Quién sabe Marta is absolutely choral and each actress has its own moment, with one scene dedicated to each feature of Marta, “a woman who seems to be the distillation of the best and the worst of every women,” as the press release says. These Martas share certain traits (they all wear enormous glasses, caps, knee-high socks and carry a small chair or a tiny stool) and they are all dreamy girls: they develop an imaginary world where they feel protected and comfortable, especially regarding men and everyday relationships. In this universe, they are free to fall in love, be passionate, get mad with everyone, be sad or happy. They may feel like a fish or a bird, like the hurried White Rabbit or the Queen of Hearts of Alice in Wonderland, like a singer, like a guerrillera or a greengrocer, but they are always truly endearing.
Quién sabe Marta is full of great moments, but the beginning of the piece, when Marta has an interview for a job, is worth highlighting. It is a clerical job in a typical office where she clearly does not fit, but she gets it anyway. In this dynamic and witty scene (as in others), all seven Martas meet in one situation and synchronize their answers, the perfect example of the one character split into seven actresses concept. Also worthy of mention are the unexpected reaction of “Bird” Marta when she realizes she has fallen in love with some guy from the office, or how “Fish” Marta suddenly starts dancing when she feels under a lot of pressure. In these cases, the costume design by Sol Soto (also in charge of the set) and the light design by Omar Possemato really shine.

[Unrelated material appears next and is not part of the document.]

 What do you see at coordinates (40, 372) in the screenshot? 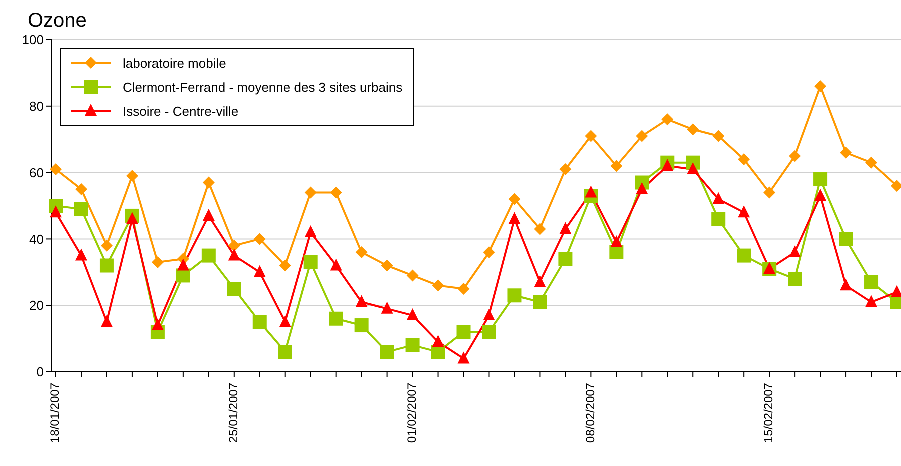
I see `y-tick-label: 0` at bounding box center [40, 372].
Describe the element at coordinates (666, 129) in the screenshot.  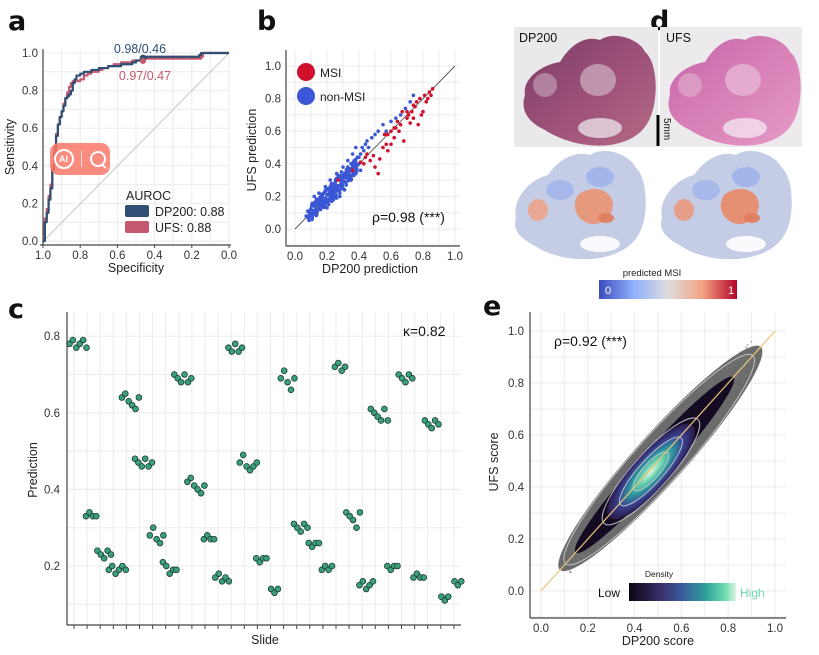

Marta is cast out of pre-established standards she shows herself authentically as she is, avoiding simulations and generating great empathy with viewers. Quién sabe Marta like Sólo lo frágil deal with fragility and vulnerability and how people (especially women) try or manage to feel happy in spite of being alone. Indeed, the piece does not lack humour and has an optimistic ending that shows a transformation in these Martas, who decide, showing great strength and courage, to leave their old life behind and face a new journey, which lies in finding the Marta they want to be and to assert her (their?) own unified self.
Sólo lo frágil and Quién sabe Marta also share the quality of being surprising and unpredictable. Leaving aside fashions or standards already set in BA’s independent theatre circuit, their creators really dive in what playing and dreaming means, somehow going back to childhood games. As the older sister says in the ending of Lewis Carroll’s Alice in Wonderland, also Alice “would in the after-time, be herself a grown woman”. She envisions “how she would keep, through all her riper years, the simple and loving heart of her childhood; and how she would gather about her other little children, make their eyes bright and eager with many a strange tale, perhaps even with the dream of Wonderland of long ago; and how she would feel with all their simple sorrows, and find a pleasure in all their simple joys, remembering her own childlife, and the happy summer days.”
Where & when
Quién sabe Marta: Wed 9pm at Teatro del Abasto (Humahuaca 3549). $35.
Sólo lo frágil: Sat 12am, Sun 6pm at Timbre 4 (Av. Boedo 640). $40.